EXERCISE: In the Poisson distribution text below, condense the paragraph that begins "Next, we derive the expectation" into a shorter version that keeps its main facts.

READING TEXT:
▼
Let $X \sim \text{Binomial}(n, p = \mu/ n)$. Then its PMF is \[ f(x) = \binom{n}{x} \left( \frac{\mu}{n} \right)^x \left( 1 - \frac{\mu}{n} \right)^{n-x}. \]

Now, we regroup this expression into four terms \[ \begin{aligned} f(x) &= \underbrace{\frac{\mu^x}{x!}}_{\text{(a)}} \cdot \underbrace{\frac{n!}{(n-x)! n^x}}_{\text{(b)}} \cdot \underbrace{\left(1 - \frac{\mu}{n}\right)^n}_{\text{(c)}} \cdot \underbrace{\left(1 - \frac{\mu}{n}\right)^{-x}}_{\text{(d)}}, \end{aligned} \] and take the limit of each of these terms as $n \to \infty$:

$\frac{\mu^x}{x!}$ does not depend on $n$ so it is constant.
$\frac{n!}{(n-x)! n^x}$ can be expanded as $\frac{n(n-1)\dots (n-x+1)}{n^x}$. There are $x$ terms in the numerator and $x$ terms in the denominator. The terms in the numerator are close to $n$ when $n$ is large, so the limit is $1$.
$\left(1 - \frac{\mu}{n}\right)^n \to e^{-\mu}$, as discussed in Example 12.6.
$\left(1 - \frac{\mu}{n}\right)^{-x} \to 1^{-x} = 1$, since $\frac{\mu}{n} \to 0$.

Note that we can apply Theorem 12.1 to Example 12.6 by taking $\mu = 1$. Theorem 12.1 says that the probability is \[ f(0) = e^{-1} \frac{1^0}{1!} = e^{-1}, \] which matches the answer we got in Example 12.6.

Theorem 12.1 motivates the following named distribution.

Definition 12.5 (Poisson distribution) If $X$ is a random variable with PMF \[ f(x) = e^{-\mu} \frac{\mu^x}{x!}; \qquad x = 0,1,2, \dots \] for some $\mu$, $X$ is said to be a Poisson random variable with parameter $\mu$. We denote it by $X \sim \text{Poisson}(\mu)$.

Next, we derive the expectation and variance for a Poisson random variable. Since the Poisson distribution is the approximation to a $\text{Binomial}(n, p=\frac{\mu}{n})$ distribution, we might conjecture that the the Poisson expectation is \[ \text{E}[ X ] = np = n\frac{\mu}{n} = \mu. \] This intuition turns out to be correct, but this fact requires proof.

Proposition 12.5 (Poisson expectation and variance) Let $X \sim \text{Poisson}(\mu)$. Then, \[ \begin{aligned} \text{E}[ X ] &= \mu & \text{Var}[ X ] &= \mu \end{aligned} \]

Proof

We derive a general formula for $\text{E}[ X^k ]$ for $k \geq 1$.
▲
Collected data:
▼
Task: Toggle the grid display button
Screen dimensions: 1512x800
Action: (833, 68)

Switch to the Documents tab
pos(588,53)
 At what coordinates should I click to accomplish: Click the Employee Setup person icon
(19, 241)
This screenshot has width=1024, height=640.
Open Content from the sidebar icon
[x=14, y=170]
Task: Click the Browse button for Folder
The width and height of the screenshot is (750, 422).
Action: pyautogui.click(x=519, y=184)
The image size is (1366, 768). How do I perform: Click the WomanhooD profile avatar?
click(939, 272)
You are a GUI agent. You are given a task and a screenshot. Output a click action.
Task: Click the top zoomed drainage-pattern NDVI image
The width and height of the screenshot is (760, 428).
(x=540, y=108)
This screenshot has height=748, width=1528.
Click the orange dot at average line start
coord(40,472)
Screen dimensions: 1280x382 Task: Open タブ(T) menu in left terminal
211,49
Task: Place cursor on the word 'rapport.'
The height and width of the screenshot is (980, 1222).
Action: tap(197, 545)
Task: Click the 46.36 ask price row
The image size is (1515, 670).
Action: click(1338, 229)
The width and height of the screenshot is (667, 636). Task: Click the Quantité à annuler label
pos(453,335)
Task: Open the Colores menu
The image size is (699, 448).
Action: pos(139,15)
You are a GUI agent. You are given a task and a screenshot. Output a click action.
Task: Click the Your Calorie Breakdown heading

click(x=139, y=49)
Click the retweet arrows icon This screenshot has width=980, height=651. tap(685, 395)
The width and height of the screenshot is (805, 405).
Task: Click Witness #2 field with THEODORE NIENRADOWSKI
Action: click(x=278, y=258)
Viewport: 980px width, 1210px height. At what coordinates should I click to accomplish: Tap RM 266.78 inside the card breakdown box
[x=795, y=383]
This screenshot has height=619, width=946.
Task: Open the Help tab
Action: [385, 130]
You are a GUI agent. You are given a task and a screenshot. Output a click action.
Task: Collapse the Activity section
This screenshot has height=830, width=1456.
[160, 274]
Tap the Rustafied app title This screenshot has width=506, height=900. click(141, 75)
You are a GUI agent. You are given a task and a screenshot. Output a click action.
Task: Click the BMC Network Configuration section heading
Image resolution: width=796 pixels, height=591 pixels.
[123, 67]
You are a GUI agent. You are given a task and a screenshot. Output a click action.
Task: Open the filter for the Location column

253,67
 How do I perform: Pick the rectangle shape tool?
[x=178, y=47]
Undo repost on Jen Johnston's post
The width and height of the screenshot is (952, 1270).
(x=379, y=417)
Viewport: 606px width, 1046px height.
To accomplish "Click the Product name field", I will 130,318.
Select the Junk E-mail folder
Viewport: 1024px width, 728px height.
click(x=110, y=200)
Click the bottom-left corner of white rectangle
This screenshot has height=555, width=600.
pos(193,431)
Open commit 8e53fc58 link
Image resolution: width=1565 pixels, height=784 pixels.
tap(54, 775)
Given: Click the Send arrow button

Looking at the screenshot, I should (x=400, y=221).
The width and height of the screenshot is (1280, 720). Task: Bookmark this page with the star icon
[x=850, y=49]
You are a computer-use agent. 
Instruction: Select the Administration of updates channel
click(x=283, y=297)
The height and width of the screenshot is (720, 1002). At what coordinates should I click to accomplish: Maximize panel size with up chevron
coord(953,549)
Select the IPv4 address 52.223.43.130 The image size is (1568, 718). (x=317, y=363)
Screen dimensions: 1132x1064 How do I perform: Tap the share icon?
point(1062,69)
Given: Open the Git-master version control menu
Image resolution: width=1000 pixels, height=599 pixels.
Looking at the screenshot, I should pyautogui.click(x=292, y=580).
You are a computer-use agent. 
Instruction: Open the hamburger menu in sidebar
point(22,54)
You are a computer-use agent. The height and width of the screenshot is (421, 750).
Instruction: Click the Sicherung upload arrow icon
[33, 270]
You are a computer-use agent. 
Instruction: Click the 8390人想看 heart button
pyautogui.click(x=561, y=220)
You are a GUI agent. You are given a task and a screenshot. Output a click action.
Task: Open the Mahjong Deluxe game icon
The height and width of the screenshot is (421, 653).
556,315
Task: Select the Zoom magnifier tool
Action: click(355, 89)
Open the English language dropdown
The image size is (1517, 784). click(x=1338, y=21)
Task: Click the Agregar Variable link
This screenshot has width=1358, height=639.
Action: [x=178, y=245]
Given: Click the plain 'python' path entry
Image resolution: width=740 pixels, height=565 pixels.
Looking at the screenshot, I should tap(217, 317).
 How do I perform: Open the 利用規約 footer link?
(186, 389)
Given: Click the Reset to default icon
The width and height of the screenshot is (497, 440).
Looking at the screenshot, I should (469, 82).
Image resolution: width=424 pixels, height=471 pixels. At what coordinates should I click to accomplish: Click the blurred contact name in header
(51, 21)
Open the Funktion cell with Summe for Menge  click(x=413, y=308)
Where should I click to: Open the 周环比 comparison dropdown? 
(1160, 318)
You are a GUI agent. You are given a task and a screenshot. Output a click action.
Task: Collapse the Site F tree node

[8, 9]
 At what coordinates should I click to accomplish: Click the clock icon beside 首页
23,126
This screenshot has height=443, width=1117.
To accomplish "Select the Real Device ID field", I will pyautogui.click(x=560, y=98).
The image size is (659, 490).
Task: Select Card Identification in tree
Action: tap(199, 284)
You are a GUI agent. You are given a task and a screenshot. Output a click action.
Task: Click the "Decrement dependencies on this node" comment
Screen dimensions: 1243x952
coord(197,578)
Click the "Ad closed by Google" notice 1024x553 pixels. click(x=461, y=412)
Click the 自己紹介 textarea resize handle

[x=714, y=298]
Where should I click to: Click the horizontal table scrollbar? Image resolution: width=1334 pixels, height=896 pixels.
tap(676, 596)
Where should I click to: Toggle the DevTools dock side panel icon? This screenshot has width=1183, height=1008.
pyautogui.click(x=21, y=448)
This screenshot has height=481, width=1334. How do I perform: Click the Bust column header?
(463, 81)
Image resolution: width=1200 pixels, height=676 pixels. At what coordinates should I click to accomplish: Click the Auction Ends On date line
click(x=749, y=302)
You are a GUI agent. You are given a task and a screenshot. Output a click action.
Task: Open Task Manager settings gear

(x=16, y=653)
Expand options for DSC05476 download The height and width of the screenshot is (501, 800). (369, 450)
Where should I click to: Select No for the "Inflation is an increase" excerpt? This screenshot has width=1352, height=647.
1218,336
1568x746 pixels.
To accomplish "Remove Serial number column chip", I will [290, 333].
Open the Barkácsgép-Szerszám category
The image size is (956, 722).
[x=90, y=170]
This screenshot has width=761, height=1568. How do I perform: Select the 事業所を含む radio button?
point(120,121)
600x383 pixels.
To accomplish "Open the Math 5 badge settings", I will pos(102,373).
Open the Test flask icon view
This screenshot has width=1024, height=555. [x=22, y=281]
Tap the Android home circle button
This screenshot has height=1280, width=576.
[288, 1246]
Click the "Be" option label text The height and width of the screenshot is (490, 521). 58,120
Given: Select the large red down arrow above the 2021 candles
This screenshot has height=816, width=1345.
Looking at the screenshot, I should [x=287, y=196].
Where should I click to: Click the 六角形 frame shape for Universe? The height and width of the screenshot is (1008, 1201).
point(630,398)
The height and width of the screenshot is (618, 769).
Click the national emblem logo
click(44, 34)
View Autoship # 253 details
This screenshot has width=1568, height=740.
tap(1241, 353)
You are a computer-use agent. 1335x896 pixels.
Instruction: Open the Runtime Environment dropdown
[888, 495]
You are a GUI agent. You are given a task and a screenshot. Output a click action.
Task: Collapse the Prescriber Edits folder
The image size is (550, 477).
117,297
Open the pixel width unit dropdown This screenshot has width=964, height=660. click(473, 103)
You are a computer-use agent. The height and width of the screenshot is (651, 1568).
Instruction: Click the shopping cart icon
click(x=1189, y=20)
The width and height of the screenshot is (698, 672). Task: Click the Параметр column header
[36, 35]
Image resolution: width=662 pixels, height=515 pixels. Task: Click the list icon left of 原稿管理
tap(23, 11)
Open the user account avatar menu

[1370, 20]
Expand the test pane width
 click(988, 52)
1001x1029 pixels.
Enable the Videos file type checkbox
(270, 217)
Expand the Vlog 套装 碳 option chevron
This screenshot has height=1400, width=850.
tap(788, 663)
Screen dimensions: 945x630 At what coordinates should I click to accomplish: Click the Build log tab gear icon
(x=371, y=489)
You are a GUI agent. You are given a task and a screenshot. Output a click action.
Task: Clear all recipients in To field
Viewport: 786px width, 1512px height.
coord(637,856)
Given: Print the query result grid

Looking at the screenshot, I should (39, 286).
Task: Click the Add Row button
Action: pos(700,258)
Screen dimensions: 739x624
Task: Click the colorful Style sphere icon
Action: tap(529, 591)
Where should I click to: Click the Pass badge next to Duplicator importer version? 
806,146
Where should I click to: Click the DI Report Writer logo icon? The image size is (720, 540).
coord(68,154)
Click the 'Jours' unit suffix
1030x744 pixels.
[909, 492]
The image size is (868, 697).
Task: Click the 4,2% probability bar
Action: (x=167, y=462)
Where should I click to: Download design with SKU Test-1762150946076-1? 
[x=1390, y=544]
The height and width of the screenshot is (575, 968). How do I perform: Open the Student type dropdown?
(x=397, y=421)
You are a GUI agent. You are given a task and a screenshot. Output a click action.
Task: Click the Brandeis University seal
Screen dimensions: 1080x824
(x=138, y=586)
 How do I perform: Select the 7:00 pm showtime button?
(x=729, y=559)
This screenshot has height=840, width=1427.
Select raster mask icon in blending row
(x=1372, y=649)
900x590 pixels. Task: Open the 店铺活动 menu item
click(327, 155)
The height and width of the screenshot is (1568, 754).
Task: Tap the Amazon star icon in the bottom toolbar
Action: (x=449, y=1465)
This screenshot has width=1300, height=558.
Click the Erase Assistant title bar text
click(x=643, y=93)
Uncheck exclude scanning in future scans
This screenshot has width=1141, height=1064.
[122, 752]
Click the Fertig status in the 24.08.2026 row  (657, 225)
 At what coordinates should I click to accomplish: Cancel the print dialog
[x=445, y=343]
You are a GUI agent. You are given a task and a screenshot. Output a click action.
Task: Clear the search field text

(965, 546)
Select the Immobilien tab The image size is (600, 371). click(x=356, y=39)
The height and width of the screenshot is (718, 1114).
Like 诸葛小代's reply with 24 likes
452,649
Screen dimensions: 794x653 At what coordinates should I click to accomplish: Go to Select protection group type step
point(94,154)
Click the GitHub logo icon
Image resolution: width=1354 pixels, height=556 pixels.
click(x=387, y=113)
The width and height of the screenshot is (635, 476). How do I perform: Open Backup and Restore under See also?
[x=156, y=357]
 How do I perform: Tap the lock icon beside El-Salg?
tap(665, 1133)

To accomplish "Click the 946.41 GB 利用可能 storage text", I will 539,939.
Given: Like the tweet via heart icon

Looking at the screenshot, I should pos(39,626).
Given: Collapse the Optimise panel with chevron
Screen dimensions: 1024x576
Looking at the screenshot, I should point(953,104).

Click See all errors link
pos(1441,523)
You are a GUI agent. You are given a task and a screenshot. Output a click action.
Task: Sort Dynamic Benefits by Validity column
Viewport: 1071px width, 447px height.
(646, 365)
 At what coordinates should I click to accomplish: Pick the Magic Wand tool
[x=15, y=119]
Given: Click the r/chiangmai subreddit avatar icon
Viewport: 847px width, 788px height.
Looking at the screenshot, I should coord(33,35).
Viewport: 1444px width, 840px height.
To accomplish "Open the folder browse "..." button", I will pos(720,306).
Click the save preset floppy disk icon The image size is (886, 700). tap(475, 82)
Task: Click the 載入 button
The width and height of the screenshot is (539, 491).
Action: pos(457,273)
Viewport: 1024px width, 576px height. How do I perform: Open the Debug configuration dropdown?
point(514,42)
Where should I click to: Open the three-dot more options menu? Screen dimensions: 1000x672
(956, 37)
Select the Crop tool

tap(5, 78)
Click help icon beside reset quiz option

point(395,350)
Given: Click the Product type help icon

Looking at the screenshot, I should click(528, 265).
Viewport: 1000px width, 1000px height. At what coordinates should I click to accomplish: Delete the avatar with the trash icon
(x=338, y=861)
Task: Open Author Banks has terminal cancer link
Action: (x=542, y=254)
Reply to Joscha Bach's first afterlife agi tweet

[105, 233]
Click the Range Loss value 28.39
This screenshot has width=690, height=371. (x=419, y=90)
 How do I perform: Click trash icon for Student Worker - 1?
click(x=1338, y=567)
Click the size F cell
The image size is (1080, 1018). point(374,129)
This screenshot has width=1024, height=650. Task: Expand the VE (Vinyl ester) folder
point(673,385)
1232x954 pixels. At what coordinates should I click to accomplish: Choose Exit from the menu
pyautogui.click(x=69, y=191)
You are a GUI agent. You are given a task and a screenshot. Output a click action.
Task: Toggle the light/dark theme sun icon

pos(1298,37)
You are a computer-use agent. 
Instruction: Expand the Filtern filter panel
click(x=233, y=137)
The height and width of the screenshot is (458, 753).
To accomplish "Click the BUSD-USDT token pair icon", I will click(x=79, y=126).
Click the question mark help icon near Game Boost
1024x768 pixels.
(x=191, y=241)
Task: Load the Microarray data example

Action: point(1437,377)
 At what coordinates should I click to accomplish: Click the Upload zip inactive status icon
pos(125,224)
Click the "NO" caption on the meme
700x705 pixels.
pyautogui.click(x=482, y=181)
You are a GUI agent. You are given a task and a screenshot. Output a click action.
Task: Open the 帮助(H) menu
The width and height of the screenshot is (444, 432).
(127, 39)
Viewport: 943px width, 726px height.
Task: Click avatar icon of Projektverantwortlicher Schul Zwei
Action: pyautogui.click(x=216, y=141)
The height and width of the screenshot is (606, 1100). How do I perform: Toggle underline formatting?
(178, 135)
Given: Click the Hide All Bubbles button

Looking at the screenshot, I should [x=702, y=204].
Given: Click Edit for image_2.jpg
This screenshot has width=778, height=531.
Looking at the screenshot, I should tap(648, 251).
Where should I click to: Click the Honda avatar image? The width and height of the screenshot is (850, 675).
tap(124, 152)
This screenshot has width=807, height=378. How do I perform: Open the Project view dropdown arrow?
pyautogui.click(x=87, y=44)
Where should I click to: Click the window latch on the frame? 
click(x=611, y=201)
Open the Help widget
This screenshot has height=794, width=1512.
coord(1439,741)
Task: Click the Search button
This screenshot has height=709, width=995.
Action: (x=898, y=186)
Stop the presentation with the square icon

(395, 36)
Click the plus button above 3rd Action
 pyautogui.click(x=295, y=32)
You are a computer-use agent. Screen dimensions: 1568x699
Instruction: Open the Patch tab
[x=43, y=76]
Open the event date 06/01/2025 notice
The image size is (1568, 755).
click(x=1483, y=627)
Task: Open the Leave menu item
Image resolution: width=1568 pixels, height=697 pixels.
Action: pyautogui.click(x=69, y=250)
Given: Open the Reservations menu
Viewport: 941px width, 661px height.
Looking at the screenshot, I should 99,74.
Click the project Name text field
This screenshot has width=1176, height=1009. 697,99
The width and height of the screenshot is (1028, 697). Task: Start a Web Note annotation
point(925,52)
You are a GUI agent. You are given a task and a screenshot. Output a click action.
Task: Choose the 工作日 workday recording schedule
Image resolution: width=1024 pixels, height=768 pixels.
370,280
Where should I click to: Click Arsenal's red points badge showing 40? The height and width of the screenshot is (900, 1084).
▲
RESULT: Because the Poisson distribution approximates a $\text{Binomial}(n, p=\frac{\mu}{n})$ distribution, one might guess that its expectation is $np = n\frac{\mu}{n} = \mu$. This guess is correct, but it must be proved.